━━ Testo ━━

Adozione: come è difficile andare a scuola!

Un'attenta terapia rivolta al bambino e ai genitori, ridona la giusta prospettiva per riconoscere le paure e potenziare l'affetto.

Diversità e non amabilità

14/03/2011

Le loro preoccupazioni vengono esasperate dalle continue lamentele delle insegnanti rispetto all’impossibilità di comprendere la grafia di M., tanto che viene proposto l’utilizzo di un ausilio computerizzato da usare in classe a cui M. si oppone comprensibilmente per non sentirsi “discriminato” rispetto ai compagni. Il non volersi sentire “diverso” emerge anche dal suo desiderio di cambiar nome proprio perché riflette le sue origini non italiane. M. mostra, dunque, una tendenza a “rifiutare la differenza” nel tentativo di assimilare la filiazione adottiva a quella naturale. L’adozione e l’abbandono riconducono ai concetti di “diversità” e di “non amabilità” che fanno sentire i bambini come M. non meritevoli di amore e insicuri nella relazione con i genitori adottivi. Il legame affettivo reso insicuro dalla paura di essere nuovamente abbandonato, dal dolore derivato da una perdita reale (perdita della mamma biologica) e dalla paura legata a una perdita immaginata (perdita della mamma adottiva), si manifesta in M. attraverso il bisogno continuo di rassicurazioni, mettendo continuamente alla prova i genitori, provocandoli o opponendosi con continui capricci, come li definisce il padre: «Non risponde alle nostre domande, non vuole mai fare i compiti, dice tante bugie, si intestardisce e vuole a tutti i costi andare al McDonald’s anche se la mia macchina è guasta». Sono tipici, inoltre, in M., momenti di regressione infantile, quando per esempio parla con il tono della voce di un bambino più piccolo e piange disperato.

━━━

## [Consegne]
(1) Rispondi alle domande sul testo sull'adozione.
(a) Che cosa viene proposto a M. per il problema della grafia?
(b) Perché M. vorrebbe cambiare nome?
(c) Dove vuole andare a tutti i costi M., secondo il padre?
(2) Scrivi la parte successiva del testo sull'adozione, riprendendo subito dopo la sua ultima frase.

━━ Materiale raccolto ━━

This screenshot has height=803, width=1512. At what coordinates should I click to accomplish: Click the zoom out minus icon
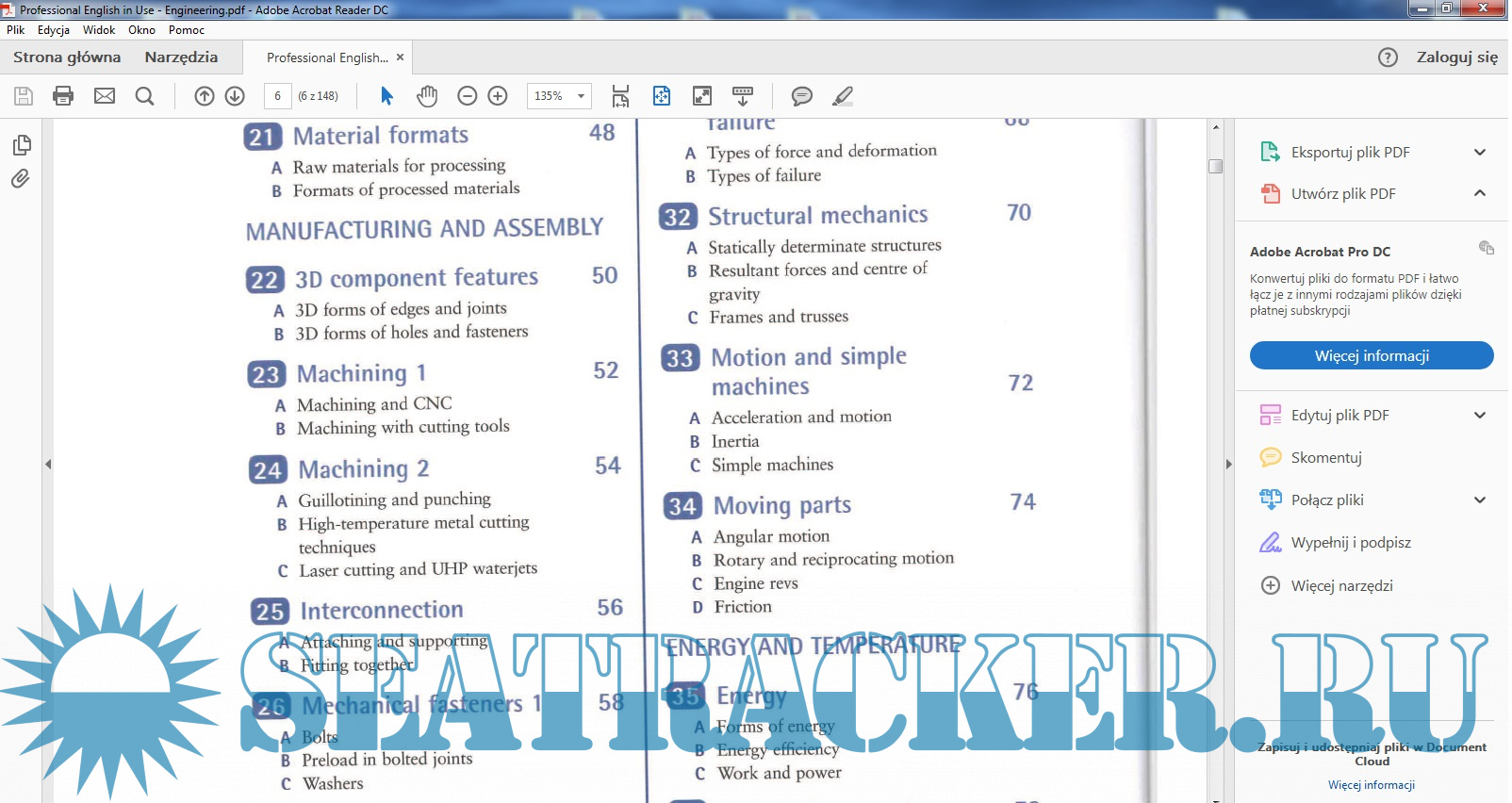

━━━

## [Soluzioni]
(1)
(a) Un ausilio computerizzato da usare in classe.
(b) Perché il suo nome riflette le sue origini non italiane.
(c) Al McDonald's, anche se la macchina del padre è guasta.

(2)
L’angoscia abbandonica e l’ansia da separazione dai suoi genitori lo inducono quasi tutte le sere a chiedere di dormire nel lettone con i genitori o chiedere al papà di rimanere sveglio fino a quando lui non si addormenta: «Perché non vuole dormire da solo, non è successo nulla prima di andare a letto, né un temporale, né un litigio». M. ha paura che al risveglio possa non trovare più i suoi genitori e quindi non fa altro che chiedere rassicurazione mantenendo la massima vicinanza fisica alle figure per lui significative: mamma e papà. I comportamenti che riguardano la richiesta di cura o di vicinanza protettiva sono innati e messi in atto da tutti i piccoli della specie umana, basti pensare per esempio al pianto del neonato che piangendo chiama a sé la madre quando questa è lontana. Bowlby (1969, 1973, 1980) ha definito questi comportamenti “sistema di attaccamento”. La loro funzione è quella di orientare il bambino verso la madre per garantirsi protezione e sopravvivenza in caso di pericolo. Tale sistema è sempre attivo, in particolar modo nei bambini piccoli poiché maggiormente vulnerabili.

In M. il sistema di attaccamento è sempre attivo, per controllare la disponibilità dei genitori in quanto, proprio come un bambino piccolo è estremamente vulnerabile. La sua vulnerabilità deriva dalla deprivazione di cure materne e dalla mancanza di un’altra figura significativa vicariante o sostitutiva, dall’istituzionalizzazione per circa 2 anni di vita e dalla presenza di genitori adottivi molto spaventati. All’ansia da separazione si aggiunge una forte ansia da prestazione rispetto alle sue performance scolastiche: la paura è quella di essere giudicato negativamente perché non bravo a scuola e ciò amplifica il timore di non essere amato (“se non sono bravo a scuola come vogliono i miei genitori allora non sono amabile abbastanza”). Le paure diM. aumentano i suoi stati dissociativi («è sempre distratto, non ascolta quando gli parliamo ») e sono la causa, in forma psicosomatica, dei comportamenti nervosi descritti dal padre: «Muove continuamente la spalla destra verso l’alto o la testa da destra a sinistra velocemente, sembra che abbia dei tic, inoltre fa continuamente cr cr con la gola».